The statement addresses the "disturbing trend" of threats to freedom of conscience and religion at an international and national level.
It speaks of the threats to freedom "experienced by those who suffer from bias, prejudice, hate propaganda, discrimination and persecution because of their religious beliefs."
"The Catholic Church fosters and defends these freedoms which are grounded in Sacred Scripture and supported by rational reflection. In championing them, she finds common ground with everyone, regardless of their religious affiliation," the bishops affirm. The letter frequently recalls that the appeal to defend religious freedom is not directed only to religious believers, but to all citizens, as the violation of this freedom affects everyone.
The bishops explain the distinction between freedom of conscience and the broader freedom of religion.

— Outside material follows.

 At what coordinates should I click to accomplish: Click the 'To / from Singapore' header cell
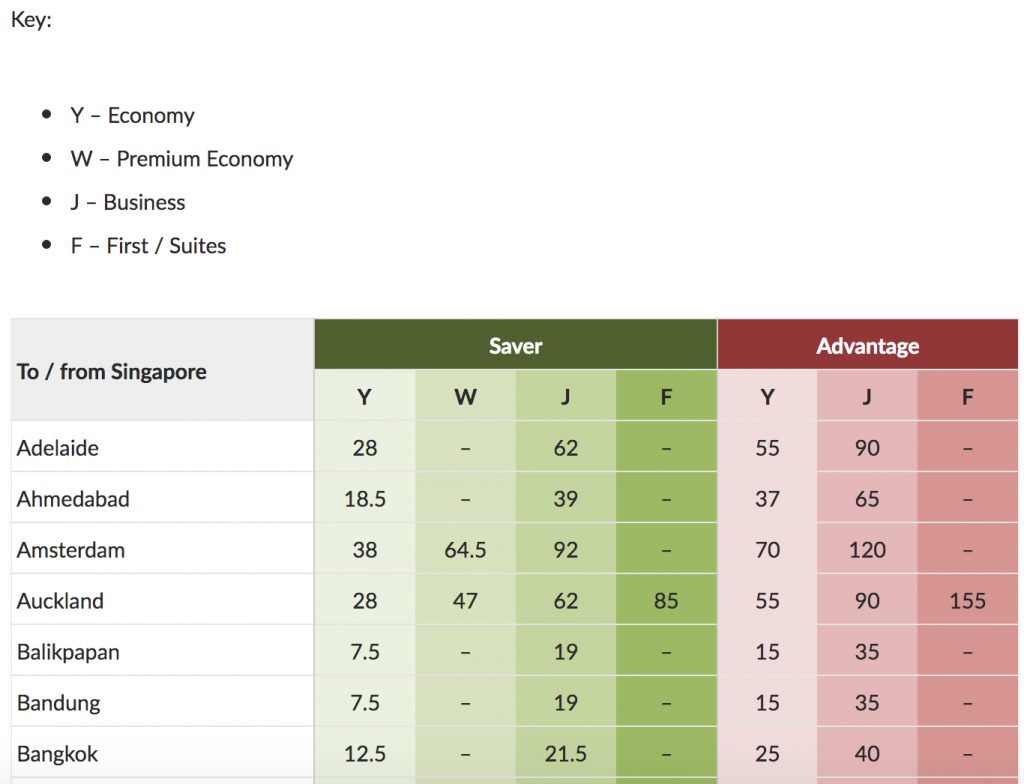112,372
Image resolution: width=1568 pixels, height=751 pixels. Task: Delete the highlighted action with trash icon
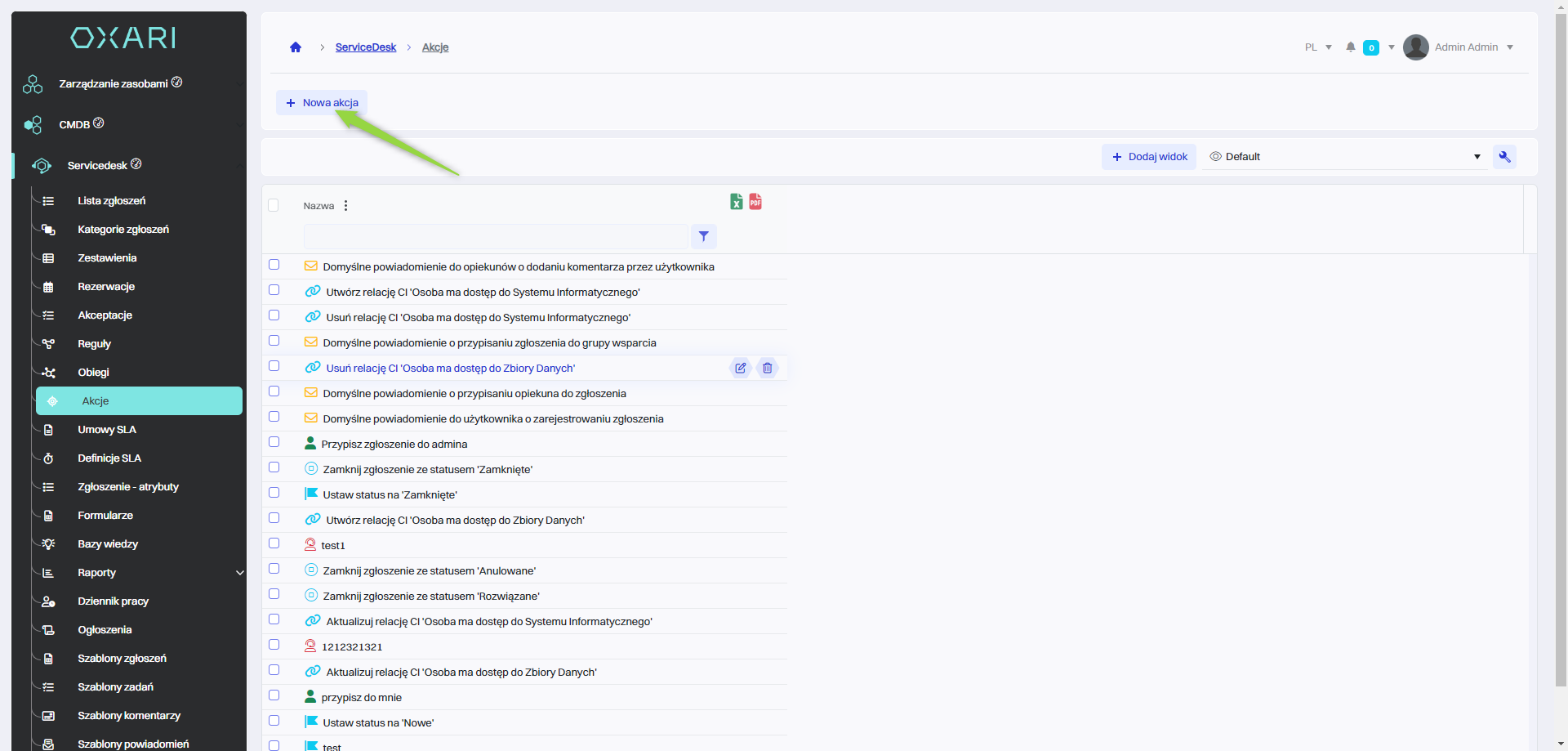(x=767, y=369)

They clarify: "Like religion itself, religious freedom has a personal, individual dimension, but it also has a communitarian, public dimension. Since human beings think, act and communicate through their relationships with others, this freedom is expressed through concrete actions, whether individual or collective, both in religious communities and in society at large. Believers must therefore be allowed to play their part in formulating public policy and in contributing to society as a way of living their faith in daily practice. When this right is truly acknowledged, religious communities and institutions can operate freely for the betterment of society through initiatives in the social, charitable, health care, and educational sectors, which benefit all citizens, especially the poorest and most marginalized. Furthermore, religious freedom entails the right of religious communities to set the qualifications judged necessary for those running their own institutions."
The Canadian prelates also clarify that the Church's defense of religious freedom in no way seeks an imposition of beliefs on others.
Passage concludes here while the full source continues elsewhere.